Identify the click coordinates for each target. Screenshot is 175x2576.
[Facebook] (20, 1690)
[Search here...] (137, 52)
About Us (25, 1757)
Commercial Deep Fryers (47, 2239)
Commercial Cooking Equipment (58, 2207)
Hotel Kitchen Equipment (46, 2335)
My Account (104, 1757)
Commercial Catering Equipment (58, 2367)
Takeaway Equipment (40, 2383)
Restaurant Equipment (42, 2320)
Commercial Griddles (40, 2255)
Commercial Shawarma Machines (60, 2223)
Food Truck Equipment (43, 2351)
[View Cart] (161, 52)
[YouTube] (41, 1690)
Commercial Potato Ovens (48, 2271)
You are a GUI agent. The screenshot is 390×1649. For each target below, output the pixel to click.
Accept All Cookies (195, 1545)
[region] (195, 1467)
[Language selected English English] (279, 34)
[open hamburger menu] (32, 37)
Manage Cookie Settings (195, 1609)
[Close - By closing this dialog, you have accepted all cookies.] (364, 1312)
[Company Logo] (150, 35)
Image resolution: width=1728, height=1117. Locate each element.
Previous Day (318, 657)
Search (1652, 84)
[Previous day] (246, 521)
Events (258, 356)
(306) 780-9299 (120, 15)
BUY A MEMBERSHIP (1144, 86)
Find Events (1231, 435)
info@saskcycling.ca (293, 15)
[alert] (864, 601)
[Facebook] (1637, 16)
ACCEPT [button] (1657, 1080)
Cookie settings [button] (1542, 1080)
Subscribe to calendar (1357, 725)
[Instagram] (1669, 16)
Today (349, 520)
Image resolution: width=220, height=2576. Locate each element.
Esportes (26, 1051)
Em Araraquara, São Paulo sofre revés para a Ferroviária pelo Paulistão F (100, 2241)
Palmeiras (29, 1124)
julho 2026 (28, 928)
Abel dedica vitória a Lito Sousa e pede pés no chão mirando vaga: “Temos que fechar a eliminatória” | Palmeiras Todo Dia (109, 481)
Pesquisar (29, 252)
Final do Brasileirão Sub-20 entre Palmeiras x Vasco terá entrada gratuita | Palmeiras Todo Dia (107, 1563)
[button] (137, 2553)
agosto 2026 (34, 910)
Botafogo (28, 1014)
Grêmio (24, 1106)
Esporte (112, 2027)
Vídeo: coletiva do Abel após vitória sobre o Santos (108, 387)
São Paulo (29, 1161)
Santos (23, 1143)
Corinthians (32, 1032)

* * *

Exercise: I need every line of the data that has the word "Commercial"; please list them.

Exercise result:
Commercial Deep Fryers (47, 2239)
Commercial Cooking Equipment (58, 2207)
Commercial Catering Equipment (58, 2367)
Commercial Griddles (40, 2255)
Commercial Shawarma Machines (60, 2223)
Commercial Potato Ovens (48, 2271)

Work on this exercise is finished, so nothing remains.